Takotsubo syndrome (TTS) is an acute heart failure (AHF) syndrome that mimics the symptoms of acute myocardial infarction (AMI) and is often preceded by psychological or physical stress1. TTS comprises 2-3% of suspected acute coronary syndrome (ACS) cases presenting to the emergency department2. Since up to 90% of patients are female, this amounts to up to 10% of female ACS patients3. Incidence has been estimated to be 10/100.000/year4. However, contrary to earlier conceptions, TTS is associated with substantial mortality2 as well as lasting symptom burden accompanied by subclinical cardiac dysfunction in survivors5. Despite frequent recovery of left ventricular ejection fraction (LVEF), mortality after hospital discharge accumulates to 5% per patient year with a five-year mortality of 22.6% and up to 54.9% in very high-risk patients2,6,7. Health-related quality of life (QoL) and psychological well-being were reported lower after TTS compared to AMI or the general population8.

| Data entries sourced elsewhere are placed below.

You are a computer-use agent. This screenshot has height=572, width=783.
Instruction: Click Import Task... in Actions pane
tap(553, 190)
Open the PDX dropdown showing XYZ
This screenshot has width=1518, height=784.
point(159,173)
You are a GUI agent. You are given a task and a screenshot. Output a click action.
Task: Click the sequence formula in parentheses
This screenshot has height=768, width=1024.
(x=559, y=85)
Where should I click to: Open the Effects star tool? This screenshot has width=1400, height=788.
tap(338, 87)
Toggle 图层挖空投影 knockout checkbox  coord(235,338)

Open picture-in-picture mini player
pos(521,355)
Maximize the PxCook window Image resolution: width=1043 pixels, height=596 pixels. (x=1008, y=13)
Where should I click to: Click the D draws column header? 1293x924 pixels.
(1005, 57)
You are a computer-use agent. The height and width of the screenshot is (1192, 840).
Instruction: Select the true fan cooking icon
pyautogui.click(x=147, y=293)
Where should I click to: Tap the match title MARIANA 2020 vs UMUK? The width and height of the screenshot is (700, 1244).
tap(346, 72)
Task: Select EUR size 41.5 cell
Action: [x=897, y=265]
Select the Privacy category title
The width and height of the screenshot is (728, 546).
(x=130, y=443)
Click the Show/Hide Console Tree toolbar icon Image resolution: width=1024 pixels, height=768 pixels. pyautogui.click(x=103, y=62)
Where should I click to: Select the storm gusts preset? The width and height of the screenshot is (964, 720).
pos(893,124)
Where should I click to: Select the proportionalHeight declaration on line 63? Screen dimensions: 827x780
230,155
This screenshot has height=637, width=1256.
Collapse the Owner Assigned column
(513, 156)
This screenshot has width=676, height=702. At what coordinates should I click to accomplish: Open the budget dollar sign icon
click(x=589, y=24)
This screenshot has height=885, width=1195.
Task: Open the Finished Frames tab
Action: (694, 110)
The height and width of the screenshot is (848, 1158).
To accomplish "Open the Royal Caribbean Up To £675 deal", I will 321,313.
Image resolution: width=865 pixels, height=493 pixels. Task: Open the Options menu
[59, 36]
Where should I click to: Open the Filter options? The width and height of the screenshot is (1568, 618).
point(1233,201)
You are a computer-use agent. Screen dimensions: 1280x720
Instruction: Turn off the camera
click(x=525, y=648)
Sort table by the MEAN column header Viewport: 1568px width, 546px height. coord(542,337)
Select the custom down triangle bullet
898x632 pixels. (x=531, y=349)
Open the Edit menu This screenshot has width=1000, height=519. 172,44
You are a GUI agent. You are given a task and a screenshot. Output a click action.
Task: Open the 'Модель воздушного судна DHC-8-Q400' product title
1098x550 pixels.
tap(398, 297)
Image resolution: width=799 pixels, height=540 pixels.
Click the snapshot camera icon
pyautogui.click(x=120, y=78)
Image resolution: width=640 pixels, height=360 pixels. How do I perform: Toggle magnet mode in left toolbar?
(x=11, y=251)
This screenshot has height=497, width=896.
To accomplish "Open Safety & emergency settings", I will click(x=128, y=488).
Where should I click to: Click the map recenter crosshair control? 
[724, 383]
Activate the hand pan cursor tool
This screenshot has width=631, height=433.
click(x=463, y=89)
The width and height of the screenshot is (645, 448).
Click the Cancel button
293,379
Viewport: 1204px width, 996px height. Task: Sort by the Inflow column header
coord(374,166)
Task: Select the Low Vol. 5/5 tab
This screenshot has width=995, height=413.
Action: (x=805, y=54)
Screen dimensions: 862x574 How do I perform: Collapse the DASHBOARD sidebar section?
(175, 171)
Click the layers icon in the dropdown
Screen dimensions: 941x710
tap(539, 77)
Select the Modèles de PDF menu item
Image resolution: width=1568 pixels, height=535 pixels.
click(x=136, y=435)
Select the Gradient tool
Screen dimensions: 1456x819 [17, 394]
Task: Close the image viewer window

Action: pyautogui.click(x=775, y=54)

With respect to pathophysiology, a causative role of catecholamines has been suggested based on excessive systemic and cardiac catecholamine release9,10, increased heart rate with QT prolongation11, and contraction band necrosis in human myocardial biopsies9. These findings are supported by catecholamine-driven reversible AHF in mice12, rats13, and humans14, which recapitulates key findings of TTS15, 16, 17. Data from the InterTAK registry showed that a troponin >10x the upper limit of normal or an LVEF below 45% on admission both predict adverse outcome2. Interestingly, case reports of TTS triggered by immune checkpoint inhibitors, suggest that lymphocyte activation is sufficient to trigger TTS18. Cardiac magnetic resonance imaging (CMR) in TTS revealed acute macrophage-driven myocardial inflammation with persistent edema. Moreover, modulation of the overall monocyte population and increased serum IL-6 and troponin levels were observed up to 5-month follow-up. Thus, the acute inflammatory response has been suggested as a promising therapeutic target19.

There is currently no evidence-based or pathophysiology-directed treatment option available. Several cohort studies evaluated the association between renin-angiotensin-aldosterone inhibitor (RAASi) or betablocker intake and mortality in TTS with divergent results2,20. The following RCTs are currently investigating therapeutic options in TTS: the BROKEN-SWEDEHEART study is a randomized, parallel, open-label multicenter trial to test the impact of adenosine and apixaban in TTS (NCT04666454)21. The Beta-blockers in Takotsubo syndrome (TTS) (β-Tako) trial, is a multicenter RCT aiming to assess the efficacy of beta-blockers (NCT06509074)22. The N-AcetylCysteine and RAMipril in Takotsubo Syndrome Trial (NACRAM) is a multi-centre, randomised, placebo-controlled trial, sequentially testing the impact of intravenous N-acetylcysteine(NAC), followed by oral ramipril (ACTRN12616000781448)23. Here, we present the rationale and design of a phase II randomized controlled trial (RCT) to assess the first anti-inflammatory treatment option of TTS.